Failure/Negative Cases

Player Detection Failure

Team Identification Failure

Summary and Conclusion

In this project, we have built an end-to-end application that takes in a snapshot of a football game at any point and then produces an analysis of what passes are possible, and also suggests the optimal pass to make. We believe that various stages of the output (such as the one that shows potential pass receivers and tacklers, the final pass) can be used by the coaching staff to improve their gameplay and also help them come up with new strategies for future games. To build this application, our overarching goal was to obtain a 2-dimensional top-view of the field to analyze the relative player positions and find the paths of least obstruction. To this end, we developed multiple components such as player position identification, team identification, perspective transformation to a 2D view, potential pass receiver identification, obstruction identification, and optimal pass identification.

As shown above, our application is able to identify good passes in many cases. However, it does have some failure cases for which the application needs to be improved. In the next section, we discuss some potential methods which can be used to improve the accuracy of our application to make it more usable.

Future direction

In this project, we have explored the domain of sports analysis on American football data. Our model works on snapshot images of the games and provides passing strategy analysis. We use deep learning methods to identify the players, their positions, and roles. Using this information, we map the positions onto a 2D grid for a bird's eye view which provides a better perspective. We majorly rely on classical CV methods such as affine transformations, Hough line detection [5], and perspective transformations in order to achieve the final 2D mapping. But this part can also be replaced by a deep learning approach. A deep generative model could be leveraged to directly output the 2D transformation [6].

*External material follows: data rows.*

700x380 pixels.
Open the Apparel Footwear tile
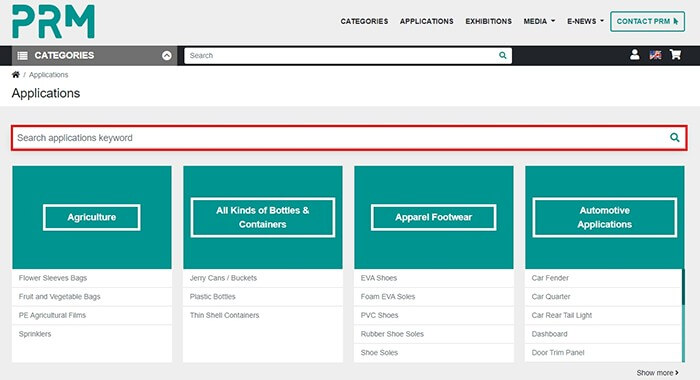pos(433,217)
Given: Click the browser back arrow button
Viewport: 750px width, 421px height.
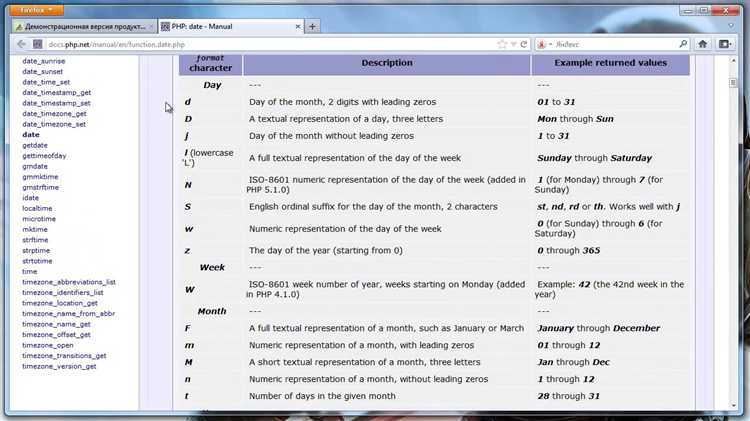Looking at the screenshot, I should point(22,44).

Similarly, the domain of input for our model is images, however, the model can be further extended to work with videos for better tracking and more granular analysis over longer periods of the game that can be useful for coaching. Another area of improvement can be the pass analysis, wherein the model can provide richer metrics on passes such as a confidence score for each pass. The model can also incorporate more fine-grained analysis on whether making a pass is the right choice or if the quarterback themselves should move forward instead of making a forward pass in certain scenarios.

Link to code

Our code is available on Github at https://github.com/spadigicmu/american-football-analysis-yolo

References

1. Chen, J., & Little, J. "Sports Camera Calibration via Synthetic Data" . 2019 IEEE/CVF Conference on Computer Vision and Pattern Recognition Workshops (CVPRW), 2497-2504. (2019)

2. Naik, Banoth Thulasya, Mohammad Farukh Hashmi and Neeraj Dhanraj Bokde. “A Comprehensive Review of Computer Vision in Sports: Open Issues, Future Trends and Research Directions.” ArXiv abs/2203.02281 (2022): n. pag.

3. Ramanathan, Vignesh, Jonathan Huang, Sami Abu-El-Haija, Alexander N. Gorban, Kevin P. Murphy and Li Fei-Fei. “Detecting Events and Key Actors in Multi-person Videos.” 2016 IEEE Conference on Computer Vision and Pattern Recognition (CVPR) (2016): 3043-3053.

4. Redmon, Joseph, Santosh Kumar Divvala, Ross B. Girshick and Ali Farhadi. “You Only Look Once: Unified, Real-Time Object Detection.” 2016 IEEE Conference on Computer Vision and Pattern Recognition (CVPR) (2016): 779-788.

5. Richard O. Duda and Peter E. Hart. 1972. Use of the Hough transformation to detect lines and curves in pictures. Commun. ACM 15, 1 (Jan. 1972), 11–15. https://doi.org/10.1145/361237.361242

6. Yan, Xinchen, Jimei Yang, Ersin Yumer, Yijie Guo and Honglak Lee. “Perspective Transformer Nets: Learning Single-View 3D Object Reconstruction without 3D Supervision.” NIPS (2016).

7. Gong, Shi, Xiaoqing Ye, Xiao Tan, Jingdong Wang, Errui Ding, Yu Zhou and Xiang Bai. “GitNet: Geometric Prior-based Transformation for Birds-Eye-View Segmentation.” ArXiv abs/2204.07733 (2022): n. pag.